STRUCTURING TRANSACTIONS
TO EVADE REPORTING REQUIREMENT

31 U.S.C. § 5324

 

Mr. Feldman has experience in matters involving individuals charged with or under investigation for structuring offenses.

There are many cash businesses in the United States and there is nothing inherently improper or illegal about possessing large amounts of cash. But, depositing specific amounts of cash to structure transactions and to avoid certain reporting requirements is a serious violation of the law.

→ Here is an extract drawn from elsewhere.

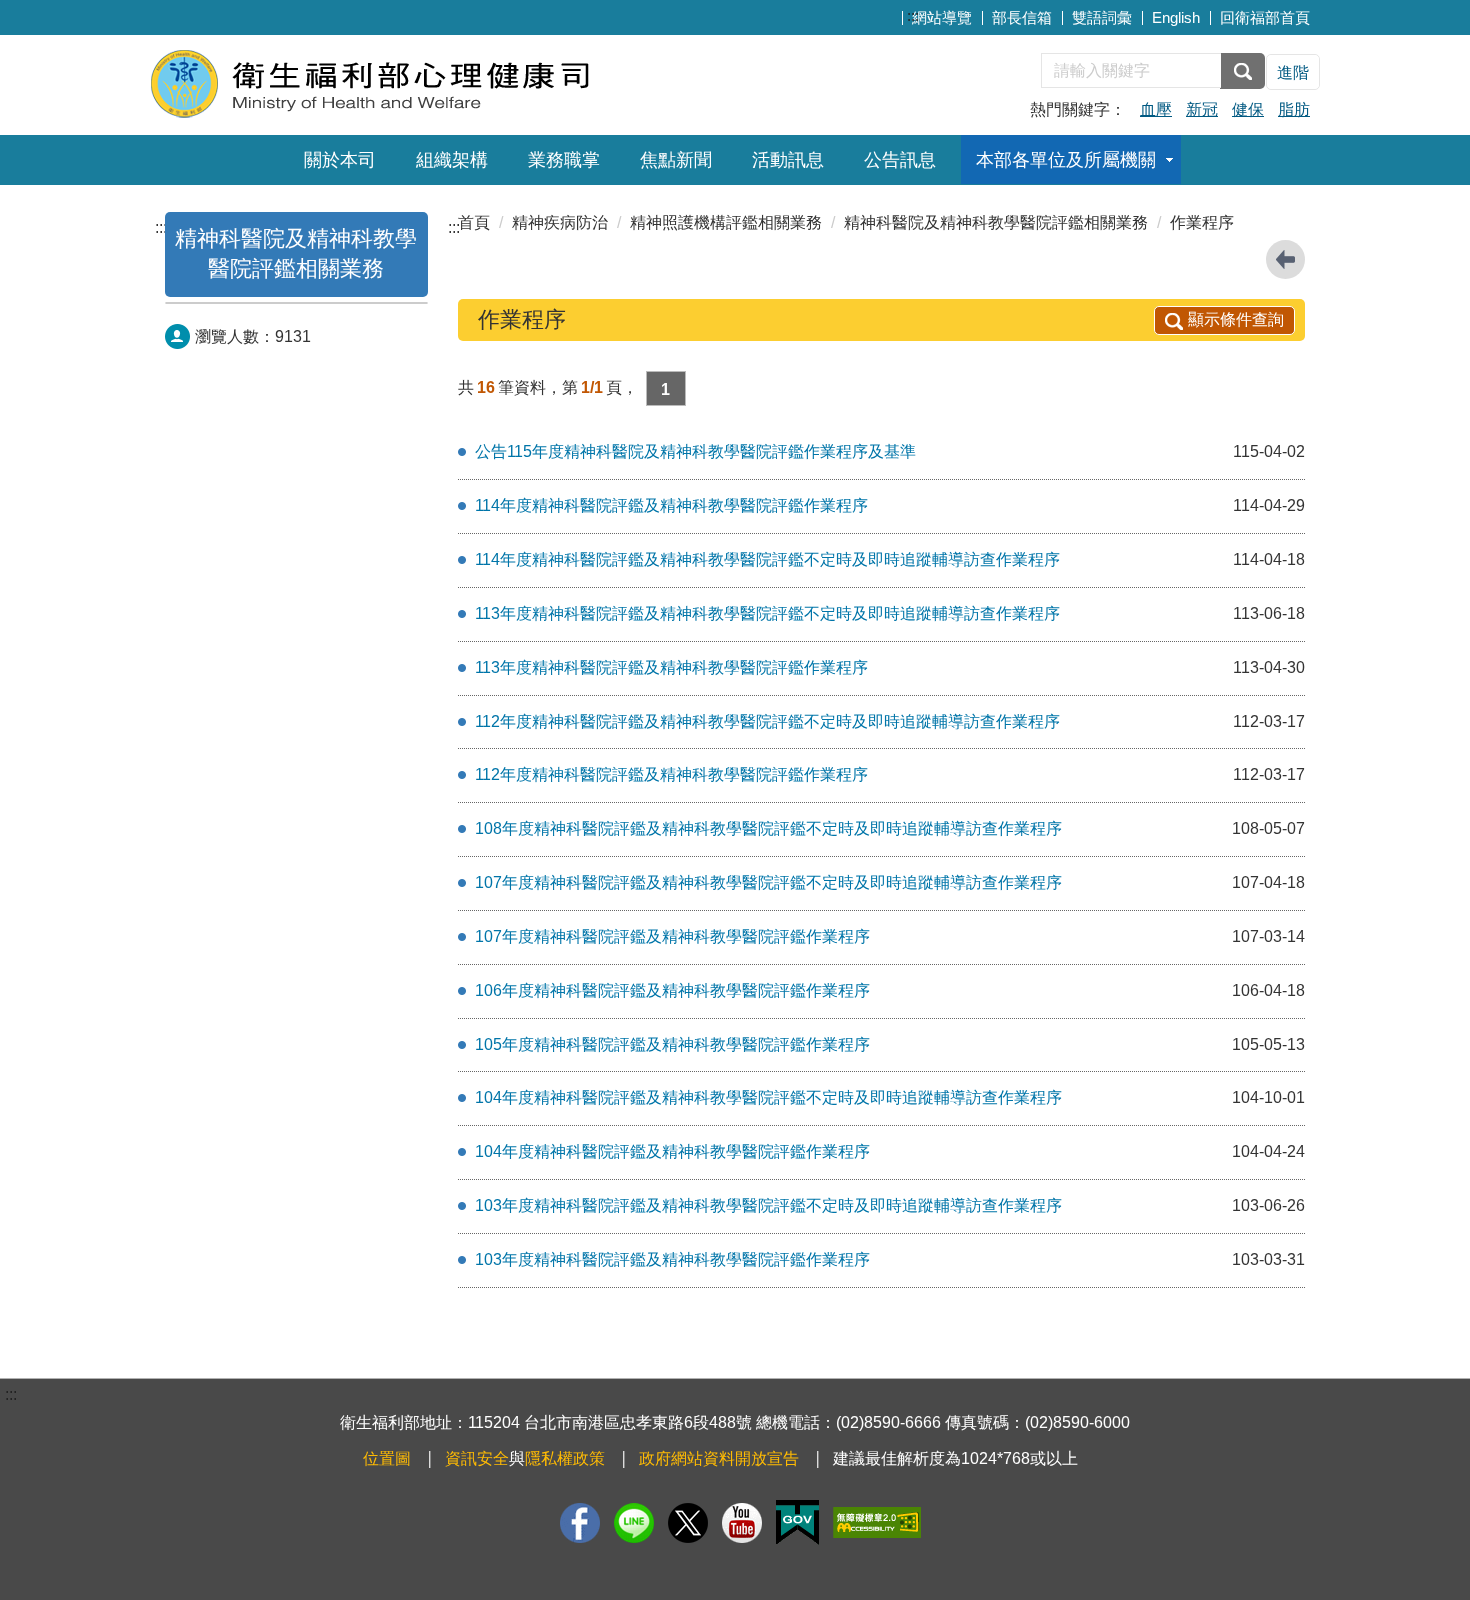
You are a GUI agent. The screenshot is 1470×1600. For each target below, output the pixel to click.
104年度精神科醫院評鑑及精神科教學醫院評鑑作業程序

One way a person may “structure” a transaction is by depositing, withdrawing, or otherwise participating in transferring a total of more than $10,000.00 in cash or currency using a financial institution or bank by intentionally setting up or arranging a series of separate transactions, each one involving less than $10,000, in order to evade the currency-reporting requirement that would have applied if fewer transactions had been made.

Domestic financial institutions and banks (with specific exceptions) are required to file currency-transaction reports (IRS Form 4789) with the government listing all deposits, withdrawals, transfers, or payments involving more than $10,000.00 in cash or currency. If a person knowingly avoids this requirement by “structuring” a transaction, he or she may be found guilty of a federal crime.

Significantly, the proceeds of transactions which are structured to further other federal criminal activity, e.g. federal criminal tax offenses, may also be forfeited by the U.S. government through either the criminal or civil forfeiture statutes.